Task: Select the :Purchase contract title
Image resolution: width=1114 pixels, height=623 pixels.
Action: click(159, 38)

==

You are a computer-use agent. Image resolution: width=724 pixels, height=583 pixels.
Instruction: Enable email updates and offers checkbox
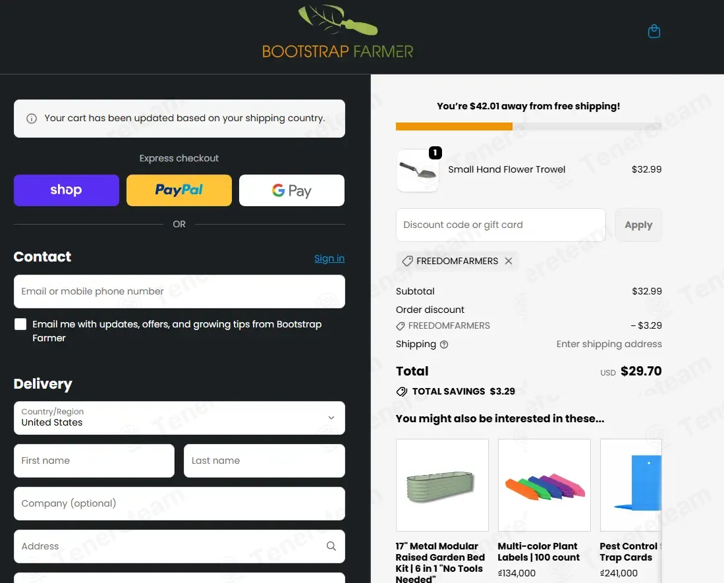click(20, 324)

--

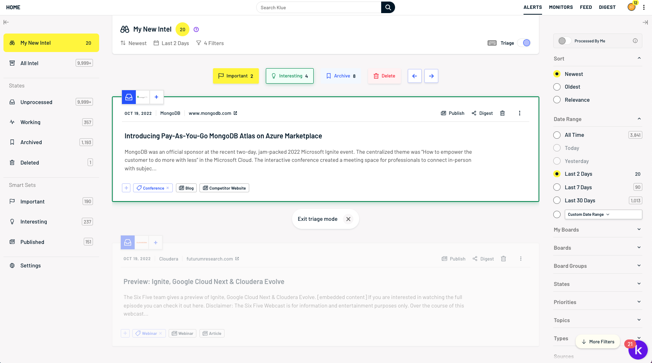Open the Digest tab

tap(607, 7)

> SHORT PROBLEM
Copy the lines from the one containing "Task: Select the :Purchase contract title" through the one containing "Action: click(159, 38)", both included, word for word.

> OUTPUT OF THE EXERCISE
Task: Select the :Purchase contract title
Image resolution: width=1114 pixels, height=623 pixels.
Action: click(159, 38)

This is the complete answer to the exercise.